--- Document segment ---

Note: In the real world, there were 100 000 "tasks" so yeah, I can't imagine any non-paging UI handling 100 000 tasks like it's easy peasy.
Also! This was a collaborative effort with another engineer so when I say "I had to write it", it was actually me and my colleague :) Thanks, buddy!
DO $FN$ DECLARE project_id integer BEGIN FOR counter IN 1..10 LOOP RAISE NOTICE 'Counter: %', counter; EXECUTE $$ INSERT INTO projects(name) VALUES ('Group ' || $1) RETURNING id $$ INTO project_id USING counter; EXECUTE $$ UPDATE tasks SET project_id = $1 WHERE tasks.id IN ( SELECT tasks.id FROM tasks INNER JOIN projects ON projects.id = tasks.project_id WHERE projects.name = $2 ORDER BY tasks.id ASC LIMIT 100) $$ USING project_id, 'Client project'; RAISE NOTICE 'Finished Counter: %', counter; END LOOP; END;$FN$
I don't want to go through the query line-by-line but I'd like to definitely explain the various "blocks" of the code so it makes more sense and you can see how SQL works.
Note that a lot of this is postgres-specific meaning that MySQL, MSSQL, or other SQL databases may not have access to parts of this syntax.
DO $FN$ -- code goes here $FN$
Essentially, this is a "do" block like any other. The documentation for the DO block compares it to a self-executing anonymous function that returns void and takes no arguments.
$FN$ is what's called a dollar-quoted string constant. In Postgres, there are several types of quotes:
- A single quote (
'string goes here') which means the contents are a string
- A double quote (
"column_name") which lets us quote a problematic column or table name and use it safely
- The dollar-quoted string (
$$ SELECT * FROM projects WHERE name = 'test'; $$) which is just like a single quote string except you can use the other types of quotes within
What if you want to nest multiple quotes within each other? You can always escape them with
\ BUT Postgres is amazing so it lets you designate custom tags within those dollars and nest as much as you want to:
$outer_quote$ $inner_quote$ $$ SELECT * FROM projects where name = 'test' $$ $inner_quote$ $outer_quote$
You don't have to declare these custom tags anywhere, they just work. Simply shove a word between the dollar signs.
The next block (within our dollar-quoted custom tag string) is the declare block:
-- dollar quote start DECLARE project_id integer; -- rest of the code
This lets us declare variables that we'll want to use in the rest of the function. And yes, you have to declare them beforehand and yes, declare the type. I couldn't find the specific documentation for this statement (a
DECLARE statement outside of a
DO block has to do with cursors which is not what we're doing here).
DECLARE -- variables BEGIN -- more code END;
Essentially, the rest of the code up till this point was us preparing to run some code. We told Postgres we want to execute something via the
DO block and then we declared the variables we want to use via
Everything that goes between
END runs regular SQL statements.

---

Required actions.
**A)** In the Postgres post, repeat the passage from "DO $FN$ DECLARE" to "of this syntax." word for word.
**B)** According to the Postgres post, what does the documentation for the DO block compare it to?

--- Material supplied ---

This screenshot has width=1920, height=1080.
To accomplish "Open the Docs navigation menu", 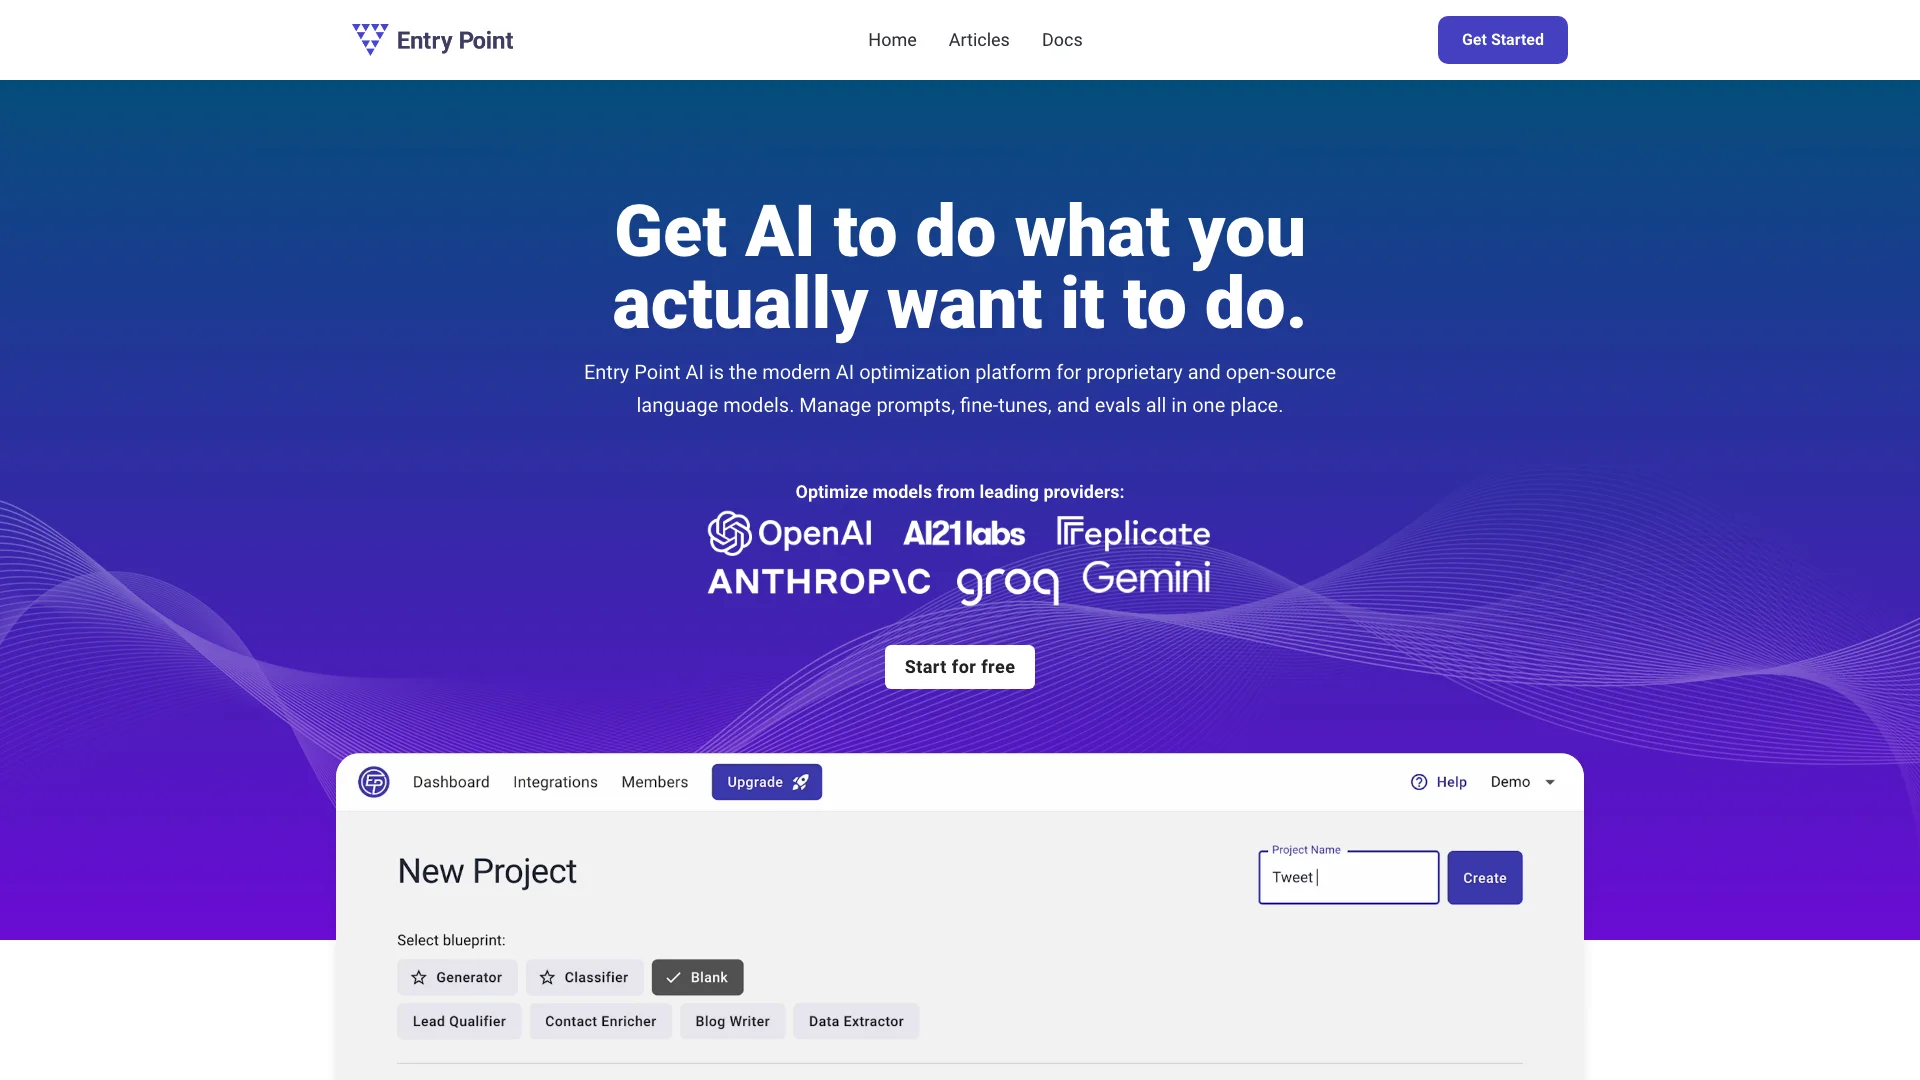I will (1062, 40).
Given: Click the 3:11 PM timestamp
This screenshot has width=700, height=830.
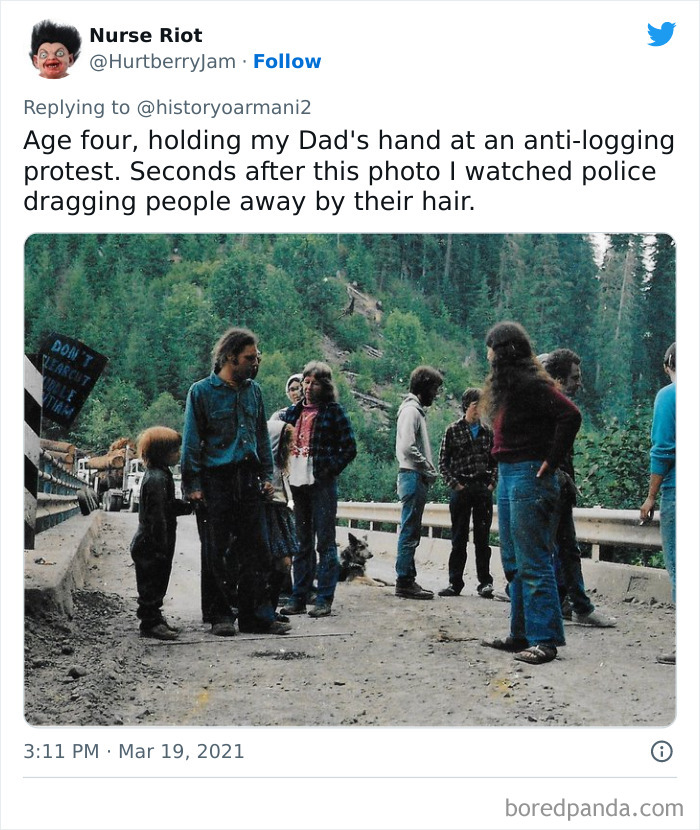Looking at the screenshot, I should (x=61, y=751).
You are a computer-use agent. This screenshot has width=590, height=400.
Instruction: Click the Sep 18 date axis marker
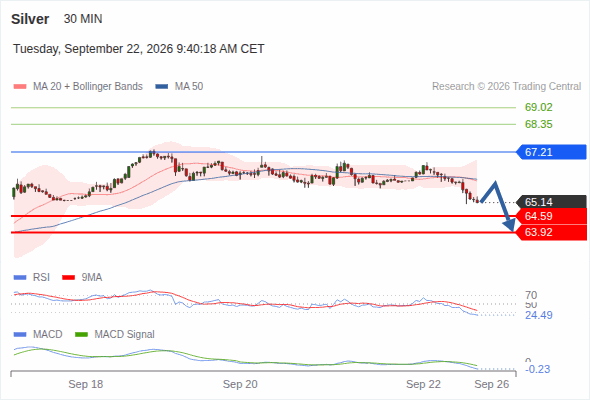click(85, 384)
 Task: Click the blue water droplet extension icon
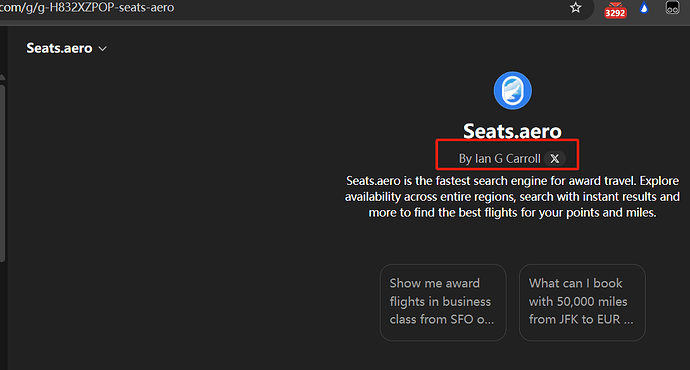(644, 7)
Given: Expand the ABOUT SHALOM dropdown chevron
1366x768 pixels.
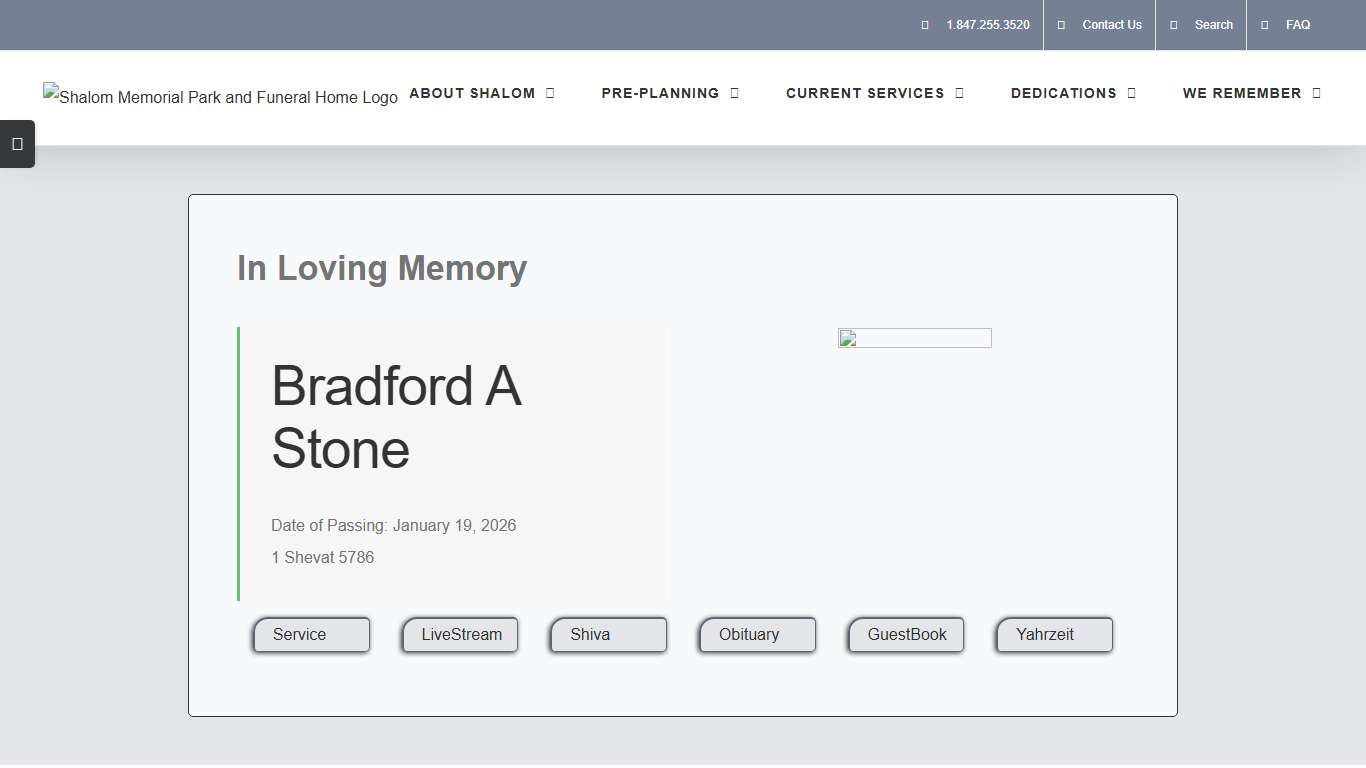Looking at the screenshot, I should [549, 92].
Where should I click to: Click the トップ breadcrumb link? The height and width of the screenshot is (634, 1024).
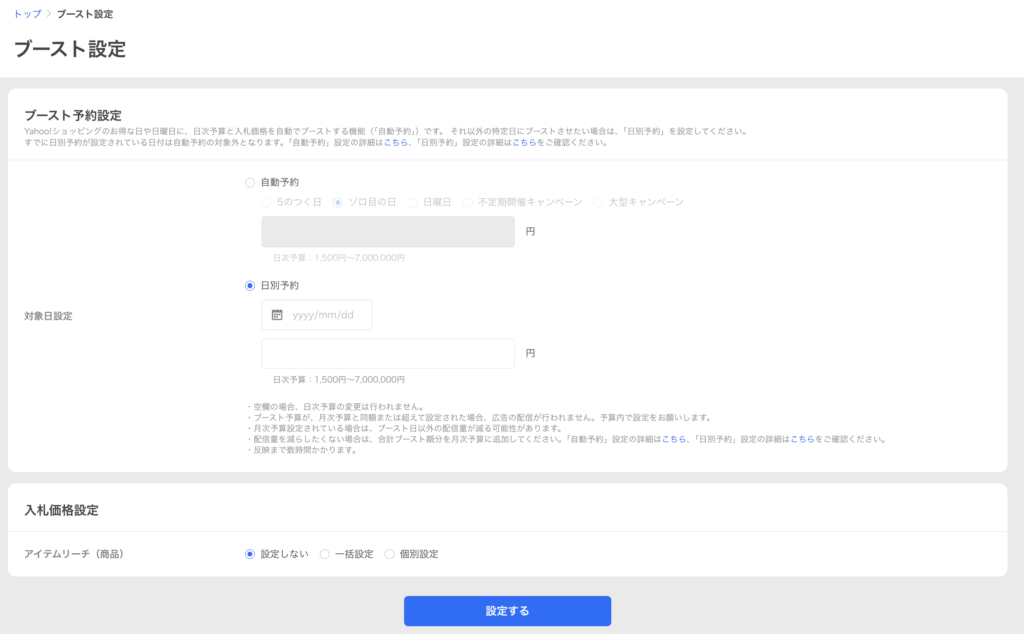click(27, 15)
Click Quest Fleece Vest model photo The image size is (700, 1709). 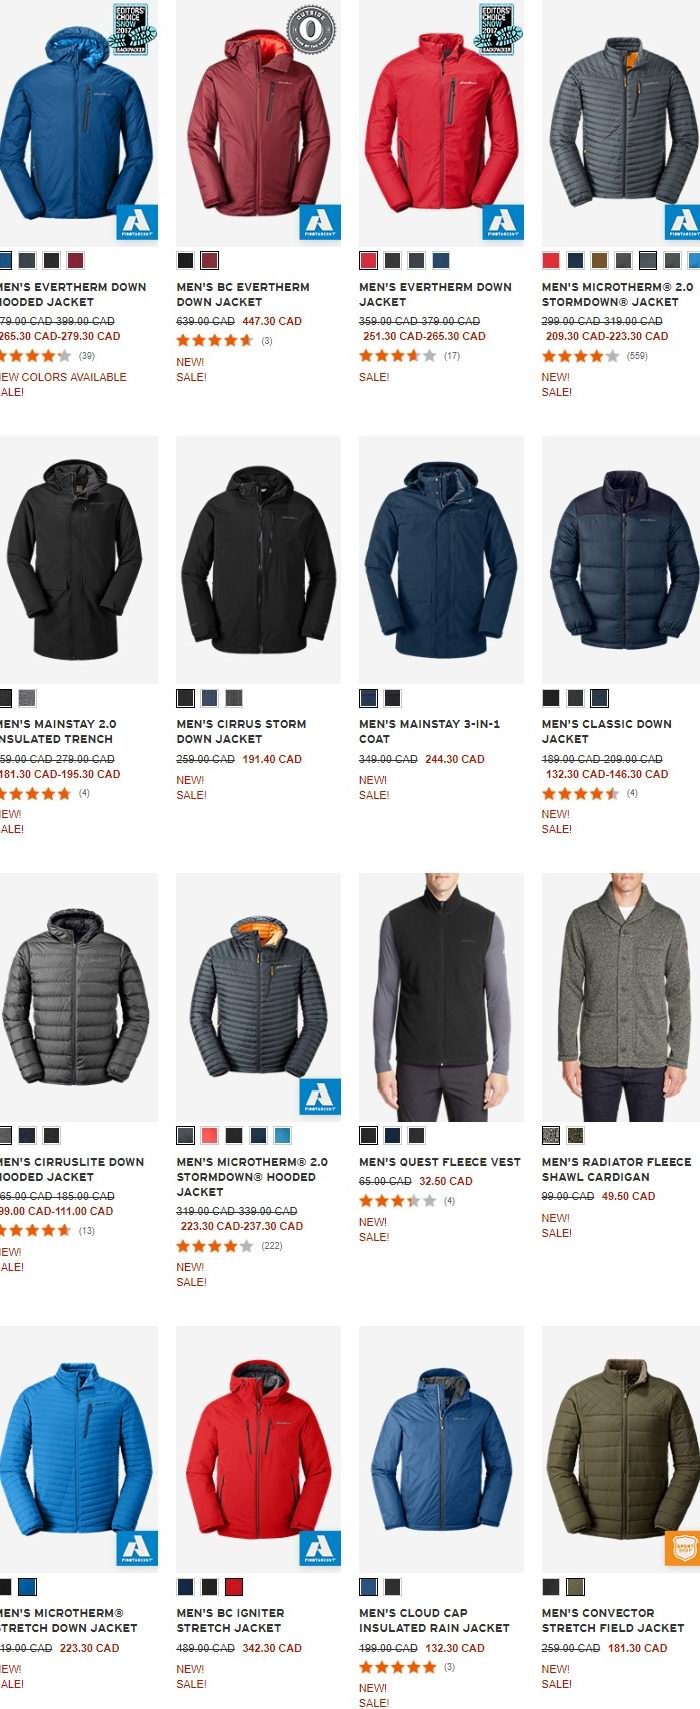(441, 997)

---

Results for the exercise.
**A)**
DO $FN$ DECLARE project_id integer BEGIN FOR counter IN 1..10 LOOP RAISE NOTICE 'Counter: %', counter; EXECUTE $$ INSERT INTO projects(name) VALUES ('Group ' || $1) RETURNING id $$ INTO project_id USING counter; EXECUTE $$ UPDATE tasks SET project_id = $1 WHERE tasks.id IN ( SELECT tasks.id FROM tasks INNER JOIN projects ON projects.id = tasks.project_id WHERE projects.name = $2 ORDER BY tasks.id ASC LIMIT 100) $$ USING project_id, 'Client project'; RAISE NOTICE 'Finished Counter: %', counter; END LOOP; END;$FN$
I don't want to go through the query line-by-line but I'd like to definitely explain the various "blocks" of the code so it makes more sense and you can see how SQL works.
Note that a lot of this is postgres-specific meaning that MySQL, MSSQL, or other SQL databases may not have access to parts of this syntax.

**B)** A self-executing anonymous function that returns void and takes no arguments.